◆ **Exercise passage**

-- Opening Marker --

Background Growing experimental evidence has identified neovascularization from the adventitial vasa vasorum and induced intraplaque hemorrhage (IPH) as critical indicators during the development of vulnerable atherosclerotic plaques. In this study, we propose a mathematical model incorporating intraplaque angiogenesis and hemodynamic calculation of the microcirculation, in order to obtain the quantitative evaluation of the influences of intraplaque neovascularization and hemorrhage on the vulnerable plaque development. A two-dimensional nine-point model of angiogenic microvasculature is generated based on histology of a patient’s carotid plaque. The intraplaque angiogenesis model includes three key cells (endothelial cells, smooth muscle cells and macrophages) and three key chemical factors (vascular endothelial growth factors, extracellular matrix and matrix metalloproteinase), which densities and concentrations are described by a series of reaction-diffusion equations. The hemodynamic calculation by coupling the intravascular blood flow, the extravascular plasma flow and the transvascular transport is carried out on the generated angiogenic microvessel network. We then define the IPH area by using the plasma concentration in the interstitial tissue, as well as the extravascular transport across the capillary wall.

-- Closing Marker --

◆ **Data provided**

-- Opening Marker --

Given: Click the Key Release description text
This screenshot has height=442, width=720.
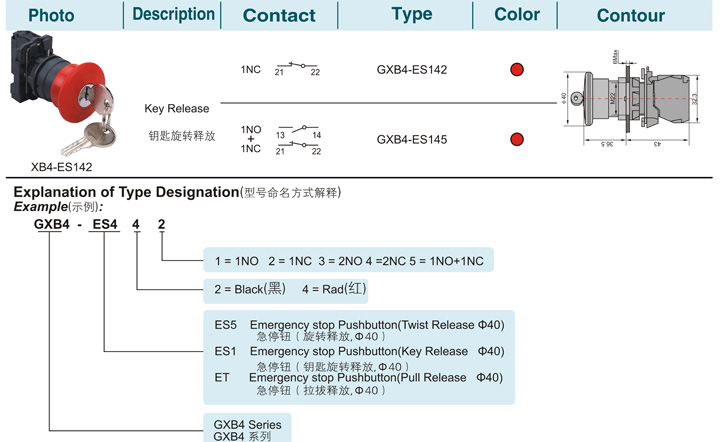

-- Closing Marker --

◆ **Exercise**
How would the abstract on modeling intraplaque angiogenesis and hemorrhage continue? Write its next part, picking up right after its final sentence.

◆ **Written answer**
Results The simulational results reproduce a series of pathophysiological phenomena during the atherosclerotic plaque progression, such as the high microvessel density region at the shoulder areas, the enlarged necrotic core, and the IPH caused by the extravascular plasma flow across the leaky wall of the neovasculature. The simulational results show significant consistency with both the MR imaging data and in vitro experimental observations in quantity ground. Moreover, the sensitivity analysis of model parameters reveals that the IPH area and extent can be reduced significantly by decreasing the MVD and the wall permeability of the neovasculature.
Conclusions The current quantitative model could help us to better understand the roles of microvascular and intraplaque hemorrhage during the carotid plaque progression.